After lounging around our hotel room for the morning, we decided to head out onto the streets and find a casual place for a little brunch. We stepped outside into what we later found out was 16 degree weather, with a windchill factor of -5. We pulled our wool coats tight, turned up our collars and braced ourselves against the 35 mph winds and flurries of snow. As I adjusted my gloves, I prayed a silly, silent prayer of thanks for the impulse to pull my tights on under my jeans that morning. Walking through the city we were flanked and passed by a plethora of Bears fans and Cheeseheads, decked out in their winter gear, carry blankets and wearing their jerseys over their coats as they walked to Soldier Field. After just a block and 1/2 we were about ready to turn back and simply eat breakfast at the hotel when we spied a small shop on the corner, Corner Bakery Cafe. We could see customers huddled together as they exited with steaming hot coffee in hand and we knew we had found our destination.
We approached the ever-present-in-Chicago revolving door and we were forced to step aside as the side door opened and a manager briskly escorted a homeless man out onto the sidewalk. "Now, see what you've done. I don't have a choice now. I have to call the police. You can't come in here," she declared as she turned past us and went back to her post behind the counter. I could see the clientele at the tables absorbed in the drama as if it were part of their dining entertainment. Whether he had come in and started panhandling among the seated customers or whether he had simply been looking for a warm place to stand for a moment, we will never know.
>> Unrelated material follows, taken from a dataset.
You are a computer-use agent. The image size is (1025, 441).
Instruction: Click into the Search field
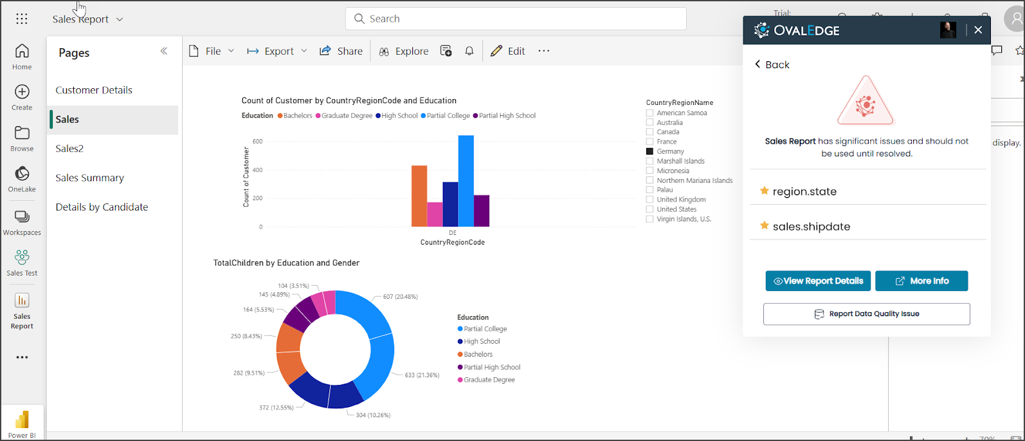(x=516, y=19)
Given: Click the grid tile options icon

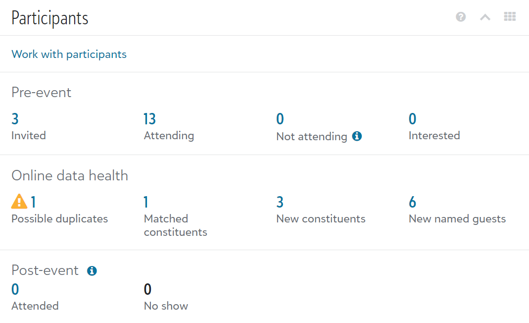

We entered the cafe and as we walked to the counter I mumbled to Larry that if I had been living on the street in these temperatures I would probably risk arrest for a moment of warmth also. We started to place our order and I began to scan the room for a table. It was crowded and I asked Larry to order so I could grab a spot when it became available. Larry handed me my coffee cup so I could fill it and as he did, the thought occurred to me that I should buy this man outside a coffee. I asked for another cup and left to go fill them up. Not knowing what he would want in it I simply poured a little cream and grabbed a lid. The coffee was just brewed, smelled amazing and I could feel the heat through the cup as it warmed my fingers. I was starting to feel glad that I had acted on the impulse to get some for this man.
As a I pushed through the revolving door, he stood up and thrust his cup toward me. "I don't have cash," I said (which I didn't), "but I did buy you some coffee." I held out my gift. He looked at me incredulously. "I don't drink coffee," he stated blankly. I was momentarily thrown but quickly recovered remembering how the coffee's heat had radiated through the cardboard cup. "Well, even if you don't drink it...it's very hot and just holding it will really help warm your hands up for a little while," I said optimistically. "I don't drink coffee," he repeated insistently. "If you go back in and get me some hot chocolate, I'll drink that but I don't drink coffee." I was flustered. "I...I...I was just trying to help, man..." I stammered.
I pushed back through the revolving door (what is it with Chicago and revolving doors?) and as I was thrust back into the cafe I felt my face flush with heat. I looked around and saw curious stares. I could see people trying to piece together the conversation I had just shared with the homeless man in their minds. I wanted to shout it to them verbatim to stop the gawking and perhaps to garnish some favor. Tears started to well up in my eyes and I couldn't figure out why I was reacting so violently to this rejection.
Part of me was angry. "What an ungrateful little bastard" was one of the phrases floating around in my subconscious. Another part was slightly humiliated. Were people thinking I was a gullible little bleeding heart or that I was foolish?
Then another thought overtook me. Was I being condescending toward this man by assuming he could use a cup of coffee and not even bothering to find out what his real need was? Or even his desire? Why did his preferences and tastes not matter to me? If he were one of my friends, a person a loved, I would have asked him not just what he needed but what he wanted. When did I decide that a homeless person shouldn't get a choice in what is given to them...that it simply didn't matter.
I am haunted by this and have been since my encounter with this man on the streets of Chicago. I see a need for a change. I thought I was socially conscious, caring for those in need and genuinely moved by those facing hardship. What I discovered was that while I was moved it was still as a stranger, not in the love that Christ has for them. If I loved them, my gifts would take into consideration not only their needs but their preferences, what they like and what they love. And while it would be easy now to beat myself over the head for my insensitivity, I am thankful for this new conviction and the opportunity to grow and see things in a new way. I also know myself well enough to see that simply making the commitment to act on this new perception would not work. This is a change that the Holy Spirit is making and will sustain in me. I am praying for a new redemption day and that it begins in me.